Alexandre Henzen, Clotilde Moeglin, Panteleimon Giannakopoulos, Othman Sentissi

Abstract

Dropping out during the course of medical follow up is defined as an early therapy withdrawal without the agreement of the therapist. In a psychiatric crisis unit in Geneva, we empirically observed that almost 50 % of the patients were not showing up to their first appointments, which were scheduled for 3 to 7 days post discharge. The aim of this naturalistic descriptive cohort study is to identify the demographic, patient and care-related predictive factors of dropout in a community-based psychiatric crisis centre. We included 245 consecutive outpatients followed-up for 4 to 6 weeks of intensive outpatient psychiatric treatment. Logistic regression models were built to examine the association between dropout and demographic, care and patient-related variables. Among the 245 outpatients, dropout occurred in 37.5 % of cases, and it most frequently occurred (81.8 %) in the first 2 days of follow-up. Among care-related variables, referral by hospital units or private psychiatrists led to significantly lower levels of dropout compared to patients referred by the psychiatric emergency unit (respectively: OR = .32; p = .04; 95 % CI [.10, .93]; OR = .36; p = .04; 95 % CI [.13, .96]; OR = .22; p = .002; 95 % CI [.08, .58]). Among patient-related variables, younger age increased the risk of dropout (OR = .96; 95 %; p = .002; 95 % CI [.94, .99]). Anxiety and personality but not mood disorders were also related to higher rates of dropout (respectively: OR = 2.40; p = .02; 95 % CI [1.14, 4.99]; and OR = 1.98; p = .02; 95 % CI [1.09, 3.59]). Unipolar depression (72.2 %; OR = 1.47; p = .48; 95 % CI [.34, 1.21]) was the most frequent primary diagnosis in this sample.
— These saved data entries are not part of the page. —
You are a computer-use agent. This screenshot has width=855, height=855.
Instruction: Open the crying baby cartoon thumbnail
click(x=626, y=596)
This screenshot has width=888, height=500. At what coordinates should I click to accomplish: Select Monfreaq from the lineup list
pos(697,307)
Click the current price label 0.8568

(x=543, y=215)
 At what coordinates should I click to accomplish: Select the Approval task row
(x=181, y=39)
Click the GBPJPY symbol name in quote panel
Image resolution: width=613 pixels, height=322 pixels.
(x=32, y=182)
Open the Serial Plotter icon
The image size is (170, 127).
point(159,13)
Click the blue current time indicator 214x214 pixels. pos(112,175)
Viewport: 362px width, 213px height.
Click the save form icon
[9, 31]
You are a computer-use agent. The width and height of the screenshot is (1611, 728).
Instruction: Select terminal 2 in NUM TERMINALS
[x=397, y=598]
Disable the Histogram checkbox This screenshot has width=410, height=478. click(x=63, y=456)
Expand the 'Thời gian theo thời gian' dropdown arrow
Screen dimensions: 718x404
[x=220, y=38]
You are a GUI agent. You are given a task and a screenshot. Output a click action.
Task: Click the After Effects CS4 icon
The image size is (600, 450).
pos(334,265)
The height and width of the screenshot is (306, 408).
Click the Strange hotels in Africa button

This study makes clear the need for increased efforts to improve care adherence in young patients with anxious or personality disorders seen in emergency rooms because they are prone to early discontinuation of treatments. Future studies in this field are warranted to gain a better understanding into the complex reasons that surround discontinuation of care in outpatient settings.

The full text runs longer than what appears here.